Reformist reforms are those tweaks that make some kind of change while ultimately maintaining, or even expanding, the oppressive structures they seek to improve...The problem with reformism presents itself when our energies, resources and time are expended fighting for changes that ultimately move us no closer to the world we want to see, and in many instances might actively block our path [i.e. by "improving accuracy" of border controls with A.I. so that the "wrong people" don't get caught in the web of oppression--i.e. "we're only going after the hardened criminals"].
...The task of distinguishing reformist from non-reformist reforms is a vital one.
History unfolds in rubato, and things speed up in times of crisis. When they do, it matters what infrastructure, relationships, and alternative forms of common-sense have been developed by people who kept imagining and fighting through the hard times. The point is therefore to make new things possible for those who come after us.
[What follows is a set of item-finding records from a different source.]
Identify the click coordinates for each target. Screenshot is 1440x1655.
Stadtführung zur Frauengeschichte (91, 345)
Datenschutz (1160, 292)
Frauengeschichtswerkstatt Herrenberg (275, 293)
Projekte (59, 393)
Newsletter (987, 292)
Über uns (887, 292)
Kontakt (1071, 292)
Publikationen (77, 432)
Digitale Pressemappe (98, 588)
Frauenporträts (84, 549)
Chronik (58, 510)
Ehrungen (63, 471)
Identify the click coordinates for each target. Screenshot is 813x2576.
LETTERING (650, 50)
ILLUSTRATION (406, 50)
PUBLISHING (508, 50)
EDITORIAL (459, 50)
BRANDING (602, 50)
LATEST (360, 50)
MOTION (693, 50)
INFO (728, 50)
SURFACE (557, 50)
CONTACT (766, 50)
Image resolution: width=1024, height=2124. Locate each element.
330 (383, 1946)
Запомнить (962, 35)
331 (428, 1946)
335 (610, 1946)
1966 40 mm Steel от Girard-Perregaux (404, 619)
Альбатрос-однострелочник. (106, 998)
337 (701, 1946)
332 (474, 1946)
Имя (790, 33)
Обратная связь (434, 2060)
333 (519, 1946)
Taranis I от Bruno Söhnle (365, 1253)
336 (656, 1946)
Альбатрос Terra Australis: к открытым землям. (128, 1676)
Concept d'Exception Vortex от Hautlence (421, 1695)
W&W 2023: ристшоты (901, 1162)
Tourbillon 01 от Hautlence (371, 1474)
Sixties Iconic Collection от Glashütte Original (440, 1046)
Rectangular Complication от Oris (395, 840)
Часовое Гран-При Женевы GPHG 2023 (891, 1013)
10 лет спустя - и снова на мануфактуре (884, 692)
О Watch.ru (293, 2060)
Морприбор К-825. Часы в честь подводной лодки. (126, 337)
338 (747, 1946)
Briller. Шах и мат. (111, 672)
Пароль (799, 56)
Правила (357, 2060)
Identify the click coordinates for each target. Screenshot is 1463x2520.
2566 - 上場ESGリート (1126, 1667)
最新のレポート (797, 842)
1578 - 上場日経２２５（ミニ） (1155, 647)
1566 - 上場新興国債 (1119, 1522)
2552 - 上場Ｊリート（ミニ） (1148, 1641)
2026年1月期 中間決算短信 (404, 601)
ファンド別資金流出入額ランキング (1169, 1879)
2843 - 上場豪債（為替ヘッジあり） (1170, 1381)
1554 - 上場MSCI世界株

We should build and nurture identities, relations and practices that refuse the logic of borders [my emphasis], and campaign for changes that will reduce their reach in the here and now. What political community will look like once we have abolished borders, and how they will be governed, remains unclear. That is okay. These are questions to be answered in the process of undoing and remaking...Still, border abolition is our lodestar, and non-reformist reforms are some of the waypoints along the path.
When things are being taken from us -- rights, protections, the promise of a future -- we can end up focusing too much on short-term battles, defending a status quo that was never adequate in the first place. The suggestion that things not only might, but must be radically otherwise is most often treated with hostility and derision. We are consistently exhorted to work through procedural means towards 'realistic' or 'achievable' reforms; to follow interminable focus groups and opinion polls at the expense of imagination, hope and collective power.
That last bit re: liberal hostility and derision hits exceptionally hard right now.